[What you will do] Scan the entries below and report only how many lines contain "Locate".

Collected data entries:
:::

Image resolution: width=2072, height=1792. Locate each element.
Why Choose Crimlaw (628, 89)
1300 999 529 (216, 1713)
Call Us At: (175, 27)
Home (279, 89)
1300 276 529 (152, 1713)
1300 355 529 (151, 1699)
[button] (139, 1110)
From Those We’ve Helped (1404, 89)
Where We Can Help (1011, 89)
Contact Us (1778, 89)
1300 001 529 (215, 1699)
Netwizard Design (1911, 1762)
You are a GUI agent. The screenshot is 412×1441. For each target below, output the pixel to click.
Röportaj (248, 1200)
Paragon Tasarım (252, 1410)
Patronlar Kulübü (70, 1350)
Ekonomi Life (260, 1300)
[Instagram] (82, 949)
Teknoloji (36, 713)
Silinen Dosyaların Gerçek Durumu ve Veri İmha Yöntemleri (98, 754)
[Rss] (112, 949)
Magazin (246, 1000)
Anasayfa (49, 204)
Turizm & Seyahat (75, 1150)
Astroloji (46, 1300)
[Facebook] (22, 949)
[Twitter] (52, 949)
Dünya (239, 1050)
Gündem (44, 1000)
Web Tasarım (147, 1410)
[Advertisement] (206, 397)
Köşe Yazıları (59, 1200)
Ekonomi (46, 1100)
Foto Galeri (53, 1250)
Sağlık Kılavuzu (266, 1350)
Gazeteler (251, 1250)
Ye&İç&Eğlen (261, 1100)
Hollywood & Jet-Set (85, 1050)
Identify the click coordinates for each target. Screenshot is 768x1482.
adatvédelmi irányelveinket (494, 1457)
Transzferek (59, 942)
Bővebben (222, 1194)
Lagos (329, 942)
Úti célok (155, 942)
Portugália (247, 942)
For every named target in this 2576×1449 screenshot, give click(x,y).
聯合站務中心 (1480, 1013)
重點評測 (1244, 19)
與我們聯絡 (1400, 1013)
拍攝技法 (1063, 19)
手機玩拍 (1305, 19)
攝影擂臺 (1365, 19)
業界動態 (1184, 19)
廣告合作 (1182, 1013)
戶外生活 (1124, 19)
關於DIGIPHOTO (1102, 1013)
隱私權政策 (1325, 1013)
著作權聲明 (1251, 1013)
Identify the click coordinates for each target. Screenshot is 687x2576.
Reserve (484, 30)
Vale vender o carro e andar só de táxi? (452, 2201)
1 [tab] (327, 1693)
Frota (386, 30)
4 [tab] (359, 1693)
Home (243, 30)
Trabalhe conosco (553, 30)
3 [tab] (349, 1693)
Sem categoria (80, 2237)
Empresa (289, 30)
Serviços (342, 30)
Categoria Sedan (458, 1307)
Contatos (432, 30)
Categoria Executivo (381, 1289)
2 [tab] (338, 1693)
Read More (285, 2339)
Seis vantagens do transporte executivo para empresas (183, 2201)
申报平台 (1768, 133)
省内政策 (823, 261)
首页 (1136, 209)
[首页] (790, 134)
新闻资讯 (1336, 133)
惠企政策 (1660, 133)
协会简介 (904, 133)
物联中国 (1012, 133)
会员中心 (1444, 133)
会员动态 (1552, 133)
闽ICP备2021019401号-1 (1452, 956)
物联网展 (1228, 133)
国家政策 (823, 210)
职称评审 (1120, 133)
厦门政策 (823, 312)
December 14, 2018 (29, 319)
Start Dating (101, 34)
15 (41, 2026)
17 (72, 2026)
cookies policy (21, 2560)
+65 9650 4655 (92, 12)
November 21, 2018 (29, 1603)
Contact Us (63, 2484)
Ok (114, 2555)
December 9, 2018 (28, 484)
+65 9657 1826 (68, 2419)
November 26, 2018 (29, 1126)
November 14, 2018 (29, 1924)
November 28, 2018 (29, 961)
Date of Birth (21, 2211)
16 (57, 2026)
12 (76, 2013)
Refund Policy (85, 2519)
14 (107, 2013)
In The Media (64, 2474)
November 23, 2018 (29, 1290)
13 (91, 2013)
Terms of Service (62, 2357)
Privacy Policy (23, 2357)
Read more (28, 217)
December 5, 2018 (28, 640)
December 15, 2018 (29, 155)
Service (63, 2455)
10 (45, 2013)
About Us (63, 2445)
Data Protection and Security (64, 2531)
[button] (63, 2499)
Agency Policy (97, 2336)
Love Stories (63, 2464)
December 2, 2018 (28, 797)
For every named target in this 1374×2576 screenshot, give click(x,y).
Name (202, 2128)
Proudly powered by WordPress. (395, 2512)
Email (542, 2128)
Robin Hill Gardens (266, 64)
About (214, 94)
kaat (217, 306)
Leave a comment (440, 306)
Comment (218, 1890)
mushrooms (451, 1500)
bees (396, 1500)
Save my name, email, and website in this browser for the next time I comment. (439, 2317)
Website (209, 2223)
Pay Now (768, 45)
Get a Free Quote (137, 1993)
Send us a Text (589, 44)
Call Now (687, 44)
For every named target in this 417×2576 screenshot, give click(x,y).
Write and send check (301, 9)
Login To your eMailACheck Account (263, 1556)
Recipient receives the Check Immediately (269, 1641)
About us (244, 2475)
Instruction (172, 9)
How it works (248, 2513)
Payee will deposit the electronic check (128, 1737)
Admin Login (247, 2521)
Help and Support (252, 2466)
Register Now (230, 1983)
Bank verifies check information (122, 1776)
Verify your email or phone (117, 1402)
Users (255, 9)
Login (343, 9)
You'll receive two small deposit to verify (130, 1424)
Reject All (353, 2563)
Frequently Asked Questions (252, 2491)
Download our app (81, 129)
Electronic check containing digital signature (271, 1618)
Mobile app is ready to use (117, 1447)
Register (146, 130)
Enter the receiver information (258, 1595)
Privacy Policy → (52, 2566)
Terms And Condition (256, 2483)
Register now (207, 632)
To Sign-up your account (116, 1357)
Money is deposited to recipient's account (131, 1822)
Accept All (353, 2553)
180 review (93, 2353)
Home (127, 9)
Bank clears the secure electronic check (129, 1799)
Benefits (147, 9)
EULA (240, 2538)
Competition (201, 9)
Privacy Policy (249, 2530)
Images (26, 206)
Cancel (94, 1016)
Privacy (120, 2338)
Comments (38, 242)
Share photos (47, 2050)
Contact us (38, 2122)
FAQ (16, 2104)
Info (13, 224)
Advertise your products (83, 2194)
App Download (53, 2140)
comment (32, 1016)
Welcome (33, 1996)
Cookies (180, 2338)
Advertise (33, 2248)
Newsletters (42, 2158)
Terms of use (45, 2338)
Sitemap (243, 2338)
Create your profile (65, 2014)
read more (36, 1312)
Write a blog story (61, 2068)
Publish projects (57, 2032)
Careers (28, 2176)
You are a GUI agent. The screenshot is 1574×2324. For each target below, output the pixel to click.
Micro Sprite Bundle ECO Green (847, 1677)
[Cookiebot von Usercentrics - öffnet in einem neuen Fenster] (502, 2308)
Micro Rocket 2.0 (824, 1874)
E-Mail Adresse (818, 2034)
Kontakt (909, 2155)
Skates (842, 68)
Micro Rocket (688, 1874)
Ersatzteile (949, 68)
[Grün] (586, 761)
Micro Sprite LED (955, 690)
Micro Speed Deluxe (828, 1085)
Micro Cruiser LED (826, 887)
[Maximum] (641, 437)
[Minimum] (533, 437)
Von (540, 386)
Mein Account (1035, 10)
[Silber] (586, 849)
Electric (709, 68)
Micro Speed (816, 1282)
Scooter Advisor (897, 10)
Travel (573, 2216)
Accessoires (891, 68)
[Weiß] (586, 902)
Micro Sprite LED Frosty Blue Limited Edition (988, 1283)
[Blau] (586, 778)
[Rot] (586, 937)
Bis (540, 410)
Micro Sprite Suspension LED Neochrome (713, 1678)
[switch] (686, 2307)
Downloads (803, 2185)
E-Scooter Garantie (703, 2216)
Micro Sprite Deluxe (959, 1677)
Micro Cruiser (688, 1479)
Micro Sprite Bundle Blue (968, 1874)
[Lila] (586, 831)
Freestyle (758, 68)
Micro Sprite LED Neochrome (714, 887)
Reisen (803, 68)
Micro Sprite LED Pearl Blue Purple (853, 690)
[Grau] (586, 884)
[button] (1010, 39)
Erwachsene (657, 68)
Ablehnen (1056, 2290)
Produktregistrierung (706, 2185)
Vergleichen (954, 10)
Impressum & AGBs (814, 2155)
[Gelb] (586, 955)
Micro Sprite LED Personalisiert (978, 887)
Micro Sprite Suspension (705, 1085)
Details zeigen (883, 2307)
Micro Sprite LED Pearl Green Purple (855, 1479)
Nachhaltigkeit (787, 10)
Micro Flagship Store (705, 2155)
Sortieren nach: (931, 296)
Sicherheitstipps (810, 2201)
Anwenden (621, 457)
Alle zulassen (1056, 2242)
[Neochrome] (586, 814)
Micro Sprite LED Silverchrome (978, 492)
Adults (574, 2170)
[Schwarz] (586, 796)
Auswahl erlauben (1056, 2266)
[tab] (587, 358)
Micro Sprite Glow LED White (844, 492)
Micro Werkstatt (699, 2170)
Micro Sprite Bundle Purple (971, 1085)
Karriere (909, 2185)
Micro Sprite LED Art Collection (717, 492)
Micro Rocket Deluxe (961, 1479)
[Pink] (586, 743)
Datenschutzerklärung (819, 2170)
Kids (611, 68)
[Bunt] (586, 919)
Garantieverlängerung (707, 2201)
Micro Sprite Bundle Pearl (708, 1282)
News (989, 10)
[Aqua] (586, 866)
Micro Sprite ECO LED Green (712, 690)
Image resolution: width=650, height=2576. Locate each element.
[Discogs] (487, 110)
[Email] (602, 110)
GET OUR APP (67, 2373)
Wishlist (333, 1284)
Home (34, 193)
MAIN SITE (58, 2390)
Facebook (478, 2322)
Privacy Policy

:::

[Solution to this problem] 2